Data Collection and Analysis
All statistical analyses were performed at the Research Triangle Institute (Research Triangle Park, NC). Thirty variables were selected from the database for analysis on the basis of the existing literature, which indicated that these variables were associated with death among premature infants (Table 1). All continuous (eg, birth weight) and logical (eg, gender) data variables were used unaltered, whereas ordinal data (eg, Apgar scores) were converted to categorical variables (eg, Apgar score at 5 minutes of >6: yes or no).
Five data sets were created to reflect 5 time points (scenarios), as follows: scenario A, limited prenatal data using only 3 variables; scenario B, scenario A plus additional prenatal data (to determine whether additional variables improved predictive ability); scenario C, scenario B plus data obtained 5 minutes after birth; scenario D, scenario C plus data obtained at 24 hours of life; scenario E, scenario D plus data obtained at 7 days of age. Scenario A had 3 variables, whereas scenario B had 15 variables (the 3 variables of scenario A plus 12 additional variables) (Table 1). Scenario C had 20 variables (the 15 of scenario B plus 5 additional variables), whereas scenario D had 25 (20 of scenario C plus 5 additional variables) and scenario E had 28 (25 of scenario D plus 3 additional variables) (Table 1). The data sets were censored for prior death and missing data, so that only infants who survived to 24 hours were included in scenario D and those who survived to 1 week were included in scenario E. The 5 data sets (1 for each scenario) were each divided into 10 pairs of training (70%) and test (30%) data sets, by assigning observations randomly to the training and test data sets (Table 2). Logistic regression and neural network models were created in S-PLUS (Insightful Corp, Seattle, WA) with training data sets, and mortality probabilities were calculated for test data. The neural network models for all 5 scenarios were back-propagation models with sigmoid transformation using 1 hidden layer with 6 nodes. This process of development and testing of the models was repeated with each of the 10 replicate data sets, and the results were averaged. The predictive abilities of the regression and neural network models were compared by using the area under the curve (AUC) of the receiver operating characteristic (ROC) curves, calculated with the method described by Hanley and McNeil.15 ROC curves plot sensitivity versus 1 − specificity; the more the AUC approaches 1, the greater is the predictive value. The matched-pair t test (SAS, Cary, NC) was used to compare the AUC for the logistic regression analysis with that for the neural network.

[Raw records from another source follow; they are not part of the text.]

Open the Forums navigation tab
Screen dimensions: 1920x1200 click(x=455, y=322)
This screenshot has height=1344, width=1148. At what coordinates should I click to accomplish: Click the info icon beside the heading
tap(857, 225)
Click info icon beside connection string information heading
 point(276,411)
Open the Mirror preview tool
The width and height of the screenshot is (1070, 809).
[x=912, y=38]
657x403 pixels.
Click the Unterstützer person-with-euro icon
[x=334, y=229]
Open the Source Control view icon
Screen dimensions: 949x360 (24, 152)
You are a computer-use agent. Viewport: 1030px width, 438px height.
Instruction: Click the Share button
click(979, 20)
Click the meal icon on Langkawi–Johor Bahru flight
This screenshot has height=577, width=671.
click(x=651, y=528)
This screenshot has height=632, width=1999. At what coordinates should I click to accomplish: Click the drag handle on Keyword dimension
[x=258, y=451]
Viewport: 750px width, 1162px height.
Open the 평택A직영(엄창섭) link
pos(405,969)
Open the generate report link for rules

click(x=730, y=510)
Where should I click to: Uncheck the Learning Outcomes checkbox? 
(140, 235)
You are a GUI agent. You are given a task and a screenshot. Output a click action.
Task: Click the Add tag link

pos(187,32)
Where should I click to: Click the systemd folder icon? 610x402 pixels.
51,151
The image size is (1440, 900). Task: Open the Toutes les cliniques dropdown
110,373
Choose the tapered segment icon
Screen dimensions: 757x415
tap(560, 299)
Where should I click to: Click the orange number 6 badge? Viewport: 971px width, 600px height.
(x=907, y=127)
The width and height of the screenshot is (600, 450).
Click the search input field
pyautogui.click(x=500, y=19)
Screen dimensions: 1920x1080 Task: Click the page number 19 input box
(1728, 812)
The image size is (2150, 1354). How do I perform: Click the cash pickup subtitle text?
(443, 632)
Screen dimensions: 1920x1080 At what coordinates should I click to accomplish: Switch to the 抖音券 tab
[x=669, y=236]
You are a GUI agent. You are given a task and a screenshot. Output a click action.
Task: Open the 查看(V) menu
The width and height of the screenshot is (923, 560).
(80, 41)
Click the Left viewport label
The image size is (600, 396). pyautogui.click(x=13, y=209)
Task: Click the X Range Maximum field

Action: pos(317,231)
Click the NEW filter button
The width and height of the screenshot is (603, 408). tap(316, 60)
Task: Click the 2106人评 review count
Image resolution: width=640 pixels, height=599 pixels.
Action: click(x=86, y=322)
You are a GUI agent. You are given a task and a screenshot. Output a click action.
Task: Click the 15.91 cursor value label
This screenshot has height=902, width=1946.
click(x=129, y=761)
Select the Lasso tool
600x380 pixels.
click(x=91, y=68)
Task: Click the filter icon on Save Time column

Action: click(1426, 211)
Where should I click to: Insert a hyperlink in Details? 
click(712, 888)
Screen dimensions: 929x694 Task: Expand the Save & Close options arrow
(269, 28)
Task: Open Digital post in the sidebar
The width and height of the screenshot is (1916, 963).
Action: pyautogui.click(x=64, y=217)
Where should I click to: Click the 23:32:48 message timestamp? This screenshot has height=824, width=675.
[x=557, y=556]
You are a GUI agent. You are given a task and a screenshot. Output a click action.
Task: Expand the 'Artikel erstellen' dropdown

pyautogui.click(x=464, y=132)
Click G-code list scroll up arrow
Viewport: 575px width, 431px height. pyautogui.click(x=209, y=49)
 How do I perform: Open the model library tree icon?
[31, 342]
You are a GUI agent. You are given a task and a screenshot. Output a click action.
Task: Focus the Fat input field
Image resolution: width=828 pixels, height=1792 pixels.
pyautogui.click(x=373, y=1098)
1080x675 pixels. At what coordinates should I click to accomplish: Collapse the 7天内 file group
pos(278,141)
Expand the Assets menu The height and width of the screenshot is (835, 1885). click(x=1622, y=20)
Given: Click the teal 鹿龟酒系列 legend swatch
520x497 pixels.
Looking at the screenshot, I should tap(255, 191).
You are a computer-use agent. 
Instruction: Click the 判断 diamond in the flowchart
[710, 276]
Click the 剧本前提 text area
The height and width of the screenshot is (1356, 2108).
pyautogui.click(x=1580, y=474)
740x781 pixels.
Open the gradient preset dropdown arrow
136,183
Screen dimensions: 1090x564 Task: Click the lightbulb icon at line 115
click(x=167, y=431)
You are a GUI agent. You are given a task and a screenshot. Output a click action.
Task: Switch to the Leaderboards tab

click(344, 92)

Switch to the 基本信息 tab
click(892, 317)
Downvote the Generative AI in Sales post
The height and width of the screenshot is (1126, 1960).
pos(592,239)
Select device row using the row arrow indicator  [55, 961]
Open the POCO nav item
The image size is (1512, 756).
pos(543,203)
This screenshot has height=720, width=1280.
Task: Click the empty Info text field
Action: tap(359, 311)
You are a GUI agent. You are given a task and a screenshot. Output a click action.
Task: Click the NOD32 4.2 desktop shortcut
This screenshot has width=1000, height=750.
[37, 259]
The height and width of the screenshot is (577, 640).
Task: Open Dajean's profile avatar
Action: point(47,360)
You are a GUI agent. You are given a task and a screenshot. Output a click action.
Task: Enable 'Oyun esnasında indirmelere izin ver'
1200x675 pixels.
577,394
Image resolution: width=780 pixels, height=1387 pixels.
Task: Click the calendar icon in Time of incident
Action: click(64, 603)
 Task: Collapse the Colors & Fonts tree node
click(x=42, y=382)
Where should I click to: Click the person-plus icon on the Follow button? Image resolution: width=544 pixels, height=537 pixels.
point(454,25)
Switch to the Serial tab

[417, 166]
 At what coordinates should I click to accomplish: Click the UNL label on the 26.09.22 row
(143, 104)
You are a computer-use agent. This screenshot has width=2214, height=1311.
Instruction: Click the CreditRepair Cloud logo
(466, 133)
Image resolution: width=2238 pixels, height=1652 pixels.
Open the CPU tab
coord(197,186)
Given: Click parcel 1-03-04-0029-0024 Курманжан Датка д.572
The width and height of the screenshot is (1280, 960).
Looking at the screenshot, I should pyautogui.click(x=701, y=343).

The total observations for each scenario ranged from 8608 for scenario A to 5973 for scenario E, because of censoring for prior death or missing data (Table 2). The median birth weight for the study population for scenario A was 735 g (mean: 735 g; SD: 158 g), the median gestation was 25 weeks (mean: 25.5 weeks; SD: 2.3 weeks), 43% of patients were non-Hispanic black (range: 5–84% by center), 50% of patients were male, and 82% of patients received mechanical ventilation (range: 72–96% by center). When the total study population was considered, 14.3% of patients had died by 24 hours, 22.4% by 7 days, and 35% by discharge. Although similar numbers of infants were analyzed for scenarios A, B, and C, death between birth and 24 hours and death between 24 hours and 7 days of age reduced the sample sizes significantly for scenarios D and E, respectively. The infants with missing data (mostly because of nonrecording of ≥1 variable) were comparable to those with recorded data.
To calibrate the models, AUCs and Hosmer-Lemeshow statistics were calculated for the training and test sets. We noticed little discrepancy between the training and test sets. For most models, the AUC was slightly higher for the training set. For scenarios A and D, however, the AUC was higher for the test set, although the values were within the confidence interval of the training set AUC (data not shown); this might be expected because of the large sample size, which makes the models quite robust. The Hosmer-Lemeshow statistic was good only for scenarios D (statistic = .12) and E (statistic = .2) and was poor for scenarios A, B, and C (statistic < .01), indicating significant differences between model-predicted and observed values.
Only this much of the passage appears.